── Extracted material ──
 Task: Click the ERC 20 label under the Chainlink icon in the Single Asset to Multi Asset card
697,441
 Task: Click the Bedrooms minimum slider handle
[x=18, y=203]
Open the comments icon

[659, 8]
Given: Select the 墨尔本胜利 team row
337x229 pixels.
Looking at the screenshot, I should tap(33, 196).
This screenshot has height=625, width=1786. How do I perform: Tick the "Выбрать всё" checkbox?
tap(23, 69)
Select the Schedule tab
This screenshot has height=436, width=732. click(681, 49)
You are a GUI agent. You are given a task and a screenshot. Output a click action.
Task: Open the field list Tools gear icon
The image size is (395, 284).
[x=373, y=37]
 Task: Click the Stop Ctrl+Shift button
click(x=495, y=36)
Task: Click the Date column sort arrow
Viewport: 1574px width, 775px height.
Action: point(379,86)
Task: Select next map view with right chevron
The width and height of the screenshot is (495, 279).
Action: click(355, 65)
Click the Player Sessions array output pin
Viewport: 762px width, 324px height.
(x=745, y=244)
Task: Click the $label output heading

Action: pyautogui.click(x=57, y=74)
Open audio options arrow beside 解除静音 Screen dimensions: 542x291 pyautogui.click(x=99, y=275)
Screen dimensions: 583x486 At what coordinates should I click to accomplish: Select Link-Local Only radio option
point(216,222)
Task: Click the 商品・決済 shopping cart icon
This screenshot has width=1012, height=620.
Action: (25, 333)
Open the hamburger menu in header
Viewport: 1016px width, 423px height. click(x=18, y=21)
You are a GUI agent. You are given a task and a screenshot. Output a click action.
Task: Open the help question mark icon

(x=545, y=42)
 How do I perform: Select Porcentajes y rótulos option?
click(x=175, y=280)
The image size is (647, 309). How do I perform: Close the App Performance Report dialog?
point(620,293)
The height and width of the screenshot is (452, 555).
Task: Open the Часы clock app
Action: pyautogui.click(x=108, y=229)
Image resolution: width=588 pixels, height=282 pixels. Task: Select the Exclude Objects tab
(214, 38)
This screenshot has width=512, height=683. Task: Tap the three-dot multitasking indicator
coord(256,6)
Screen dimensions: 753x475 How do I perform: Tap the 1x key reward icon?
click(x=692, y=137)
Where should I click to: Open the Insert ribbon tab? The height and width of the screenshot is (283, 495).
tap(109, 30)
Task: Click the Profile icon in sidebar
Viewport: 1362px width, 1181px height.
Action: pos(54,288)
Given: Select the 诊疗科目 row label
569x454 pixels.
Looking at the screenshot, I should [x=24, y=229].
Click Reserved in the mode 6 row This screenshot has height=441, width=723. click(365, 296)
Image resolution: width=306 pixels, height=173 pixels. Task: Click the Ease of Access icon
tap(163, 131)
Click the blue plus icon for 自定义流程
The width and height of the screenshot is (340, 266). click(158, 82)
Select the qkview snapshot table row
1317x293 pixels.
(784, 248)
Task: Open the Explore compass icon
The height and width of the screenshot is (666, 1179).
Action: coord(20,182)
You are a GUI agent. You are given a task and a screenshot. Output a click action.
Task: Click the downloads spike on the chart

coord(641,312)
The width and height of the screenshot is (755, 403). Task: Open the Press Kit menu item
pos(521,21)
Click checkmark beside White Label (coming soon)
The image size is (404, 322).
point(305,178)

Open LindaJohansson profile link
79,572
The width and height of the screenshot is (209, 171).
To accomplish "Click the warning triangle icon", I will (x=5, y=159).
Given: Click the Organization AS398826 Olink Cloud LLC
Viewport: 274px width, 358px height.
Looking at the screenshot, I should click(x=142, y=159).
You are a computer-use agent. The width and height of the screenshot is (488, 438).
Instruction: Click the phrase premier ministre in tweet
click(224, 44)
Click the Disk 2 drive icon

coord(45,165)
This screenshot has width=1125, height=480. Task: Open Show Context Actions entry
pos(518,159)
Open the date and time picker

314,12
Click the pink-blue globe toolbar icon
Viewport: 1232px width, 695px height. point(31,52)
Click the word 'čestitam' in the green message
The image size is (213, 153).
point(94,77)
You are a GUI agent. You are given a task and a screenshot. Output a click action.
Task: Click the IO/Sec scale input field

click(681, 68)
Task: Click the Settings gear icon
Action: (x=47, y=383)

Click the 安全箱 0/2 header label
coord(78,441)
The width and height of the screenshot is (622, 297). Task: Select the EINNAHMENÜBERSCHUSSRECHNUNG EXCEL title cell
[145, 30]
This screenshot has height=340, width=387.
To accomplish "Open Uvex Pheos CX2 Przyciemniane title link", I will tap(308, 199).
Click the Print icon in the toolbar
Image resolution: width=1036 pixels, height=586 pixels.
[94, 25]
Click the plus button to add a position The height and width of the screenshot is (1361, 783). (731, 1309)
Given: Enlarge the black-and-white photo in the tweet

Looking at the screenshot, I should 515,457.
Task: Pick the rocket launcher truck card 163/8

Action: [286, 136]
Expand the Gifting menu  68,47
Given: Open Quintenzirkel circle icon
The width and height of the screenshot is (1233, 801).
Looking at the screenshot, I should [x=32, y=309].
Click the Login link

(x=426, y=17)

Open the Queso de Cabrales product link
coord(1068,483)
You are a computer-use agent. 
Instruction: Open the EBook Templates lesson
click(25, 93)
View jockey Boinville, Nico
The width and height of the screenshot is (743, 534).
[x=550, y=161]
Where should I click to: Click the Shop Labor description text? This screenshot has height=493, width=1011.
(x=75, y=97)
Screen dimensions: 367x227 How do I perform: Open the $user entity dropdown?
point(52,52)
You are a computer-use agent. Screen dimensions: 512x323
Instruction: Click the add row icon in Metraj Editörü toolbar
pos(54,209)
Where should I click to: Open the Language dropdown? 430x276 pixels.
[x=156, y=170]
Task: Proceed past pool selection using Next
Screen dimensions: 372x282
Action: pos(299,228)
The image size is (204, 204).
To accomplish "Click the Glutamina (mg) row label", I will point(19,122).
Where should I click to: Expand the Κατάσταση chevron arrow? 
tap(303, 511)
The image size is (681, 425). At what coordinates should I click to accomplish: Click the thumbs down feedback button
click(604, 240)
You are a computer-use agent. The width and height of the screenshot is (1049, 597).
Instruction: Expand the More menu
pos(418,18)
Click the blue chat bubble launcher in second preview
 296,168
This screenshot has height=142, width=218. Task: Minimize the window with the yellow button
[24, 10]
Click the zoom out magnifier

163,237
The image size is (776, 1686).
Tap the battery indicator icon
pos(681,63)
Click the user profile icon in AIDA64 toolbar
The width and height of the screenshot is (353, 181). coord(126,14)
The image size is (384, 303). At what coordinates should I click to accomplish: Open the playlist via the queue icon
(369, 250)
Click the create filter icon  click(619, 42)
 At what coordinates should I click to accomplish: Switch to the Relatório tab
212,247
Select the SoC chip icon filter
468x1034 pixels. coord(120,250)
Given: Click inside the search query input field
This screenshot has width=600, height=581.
───
**What you are asked to do**
All records above are to be returned exactly as given.

**Exercise result**
 Task: Click the ERC 20 label under the Chainlink icon in the Single Asset to Multi Asset card
697,441
 Task: Click the Bedrooms minimum slider handle
[x=18, y=203]
Open the comments icon

[659, 8]
Given: Select the 墨尔本胜利 team row
337x229 pixels.
Looking at the screenshot, I should tap(33, 196).
This screenshot has height=625, width=1786. How do I perform: Tick the "Выбрать всё" checkbox?
tap(23, 69)
Select the Schedule tab
This screenshot has height=436, width=732. click(681, 49)
You are a GUI agent. You are given a task and a screenshot. Output a click action.
Task: Open the field list Tools gear icon
The image size is (395, 284).
[x=373, y=37]
 Task: Click the Stop Ctrl+Shift button
click(x=495, y=36)
Task: Click the Date column sort arrow
Viewport: 1574px width, 775px height.
Action: point(379,86)
Task: Select next map view with right chevron
The width and height of the screenshot is (495, 279).
Action: click(355, 65)
Click the Player Sessions array output pin
Viewport: 762px width, 324px height.
(x=745, y=244)
Task: Click the $label output heading

Action: pyautogui.click(x=57, y=74)
Open audio options arrow beside 解除静音 Screen dimensions: 542x291 pyautogui.click(x=99, y=275)
Screen dimensions: 583x486 At what coordinates should I click to accomplish: Select Link-Local Only radio option
point(216,222)
Task: Click the 商品・決済 shopping cart icon
This screenshot has width=1012, height=620.
Action: (25, 333)
Open the hamburger menu in header
Viewport: 1016px width, 423px height. click(x=18, y=21)
You are a GUI agent. You are given a task and a screenshot. Output a click action.
Task: Open the help question mark icon

(x=545, y=42)
 How do I perform: Select Porcentajes y rótulos option?
click(x=175, y=280)
The image size is (647, 309). How do I perform: Close the App Performance Report dialog?
point(620,293)
The height and width of the screenshot is (452, 555).
Task: Open the Часы clock app
Action: pyautogui.click(x=108, y=229)
Image resolution: width=588 pixels, height=282 pixels. Task: Select the Exclude Objects tab
(214, 38)
This screenshot has width=512, height=683. Task: Tap the three-dot multitasking indicator
coord(256,6)
Screen dimensions: 753x475 How do I perform: Tap the 1x key reward icon?
click(x=692, y=137)
Where should I click to: Open the Insert ribbon tab? The height and width of the screenshot is (283, 495).
tap(109, 30)
Task: Click the Profile icon in sidebar
Viewport: 1362px width, 1181px height.
Action: pos(54,288)
Given: Select the 诊疗科目 row label
569x454 pixels.
Looking at the screenshot, I should [x=24, y=229].
Click Reserved in the mode 6 row This screenshot has height=441, width=723. click(365, 296)
Image resolution: width=306 pixels, height=173 pixels. Task: Click the Ease of Access icon
tap(163, 131)
Click the blue plus icon for 自定义流程
The width and height of the screenshot is (340, 266). click(158, 82)
Select the qkview snapshot table row
1317x293 pixels.
(784, 248)
Task: Open the Explore compass icon
The height and width of the screenshot is (666, 1179).
Action: coord(20,182)
You are a GUI agent. You are given a task and a screenshot. Output a click action.
Task: Click the downloads spike on the chart

coord(641,312)
The width and height of the screenshot is (755, 403). Task: Open the Press Kit menu item
pos(521,21)
Click checkmark beside White Label (coming soon)
The image size is (404, 322).
point(305,178)

Open LindaJohansson profile link
79,572
The width and height of the screenshot is (209, 171).
To accomplish "Click the warning triangle icon", I will (x=5, y=159).
Given: Click the Organization AS398826 Olink Cloud LLC
Viewport: 274px width, 358px height.
Looking at the screenshot, I should click(x=142, y=159).
You are a computer-use agent. The width and height of the screenshot is (488, 438).
Instruction: Click the phrase premier ministre in tweet
click(224, 44)
Click the Disk 2 drive icon

coord(45,165)
This screenshot has width=1125, height=480. Task: Open Show Context Actions entry
pos(518,159)
Open the date and time picker

314,12
Click the pink-blue globe toolbar icon
Viewport: 1232px width, 695px height. point(31,52)
Click the word 'čestitam' in the green message
The image size is (213, 153).
point(94,77)
You are a GUI agent. You are given a task and a screenshot. Output a click action.
Task: Click the IO/Sec scale input field

click(681, 68)
Task: Click the Settings gear icon
Action: (x=47, y=383)

Click the 安全箱 0/2 header label
coord(78,441)
The width and height of the screenshot is (622, 297). Task: Select the EINNAHMENÜBERSCHUSSRECHNUNG EXCEL title cell
[145, 30]
This screenshot has height=340, width=387.
To accomplish "Open Uvex Pheos CX2 Przyciemniane title link", I will tap(308, 199).
Click the Print icon in the toolbar
Image resolution: width=1036 pixels, height=586 pixels.
[94, 25]
Click the plus button to add a position The height and width of the screenshot is (1361, 783). (731, 1309)
Given: Enlarge the black-and-white photo in the tweet

Looking at the screenshot, I should 515,457.
Task: Pick the rocket launcher truck card 163/8

Action: [286, 136]
Expand the Gifting menu  68,47
Given: Open Quintenzirkel circle icon
The width and height of the screenshot is (1233, 801).
Looking at the screenshot, I should [x=32, y=309].
Click the Login link

(x=426, y=17)

Open the Queso de Cabrales product link
coord(1068,483)
You are a computer-use agent. 
Instruction: Open the EBook Templates lesson
click(25, 93)
View jockey Boinville, Nico
The width and height of the screenshot is (743, 534).
[x=550, y=161]
Where should I click to: Click the Shop Labor description text? This screenshot has height=493, width=1011.
(x=75, y=97)
Screen dimensions: 367x227 How do I perform: Open the $user entity dropdown?
point(52,52)
You are a computer-use agent. Screen dimensions: 512x323
Instruction: Click the add row icon in Metraj Editörü toolbar
pos(54,209)
Where should I click to: Open the Language dropdown? 430x276 pixels.
[x=156, y=170]
Task: Proceed past pool selection using Next
Screen dimensions: 372x282
Action: pos(299,228)
The image size is (204, 204).
To accomplish "Click the Glutamina (mg) row label", I will point(19,122).
Where should I click to: Expand the Κατάσταση chevron arrow? 
tap(303, 511)
The image size is (681, 425). At what coordinates should I click to accomplish: Click the thumbs down feedback button
click(604, 240)
You are a computer-use agent. The width and height of the screenshot is (1049, 597).
Instruction: Expand the More menu
pos(418,18)
Click the blue chat bubble launcher in second preview
 296,168
This screenshot has height=142, width=218. Task: Minimize the window with the yellow button
[24, 10]
Click the zoom out magnifier

163,237
The image size is (776, 1686).
Tap the battery indicator icon
pos(681,63)
Click the user profile icon in AIDA64 toolbar
The width and height of the screenshot is (353, 181). coord(126,14)
The image size is (384, 303). At what coordinates should I click to accomplish: Open the playlist via the queue icon
(369, 250)
Click the create filter icon  click(619, 42)
 At what coordinates should I click to accomplish: Switch to the Relatório tab
212,247
Select the SoC chip icon filter
468x1034 pixels. coord(120,250)
Given: Click inside the search query input field
This screenshot has width=600, height=581.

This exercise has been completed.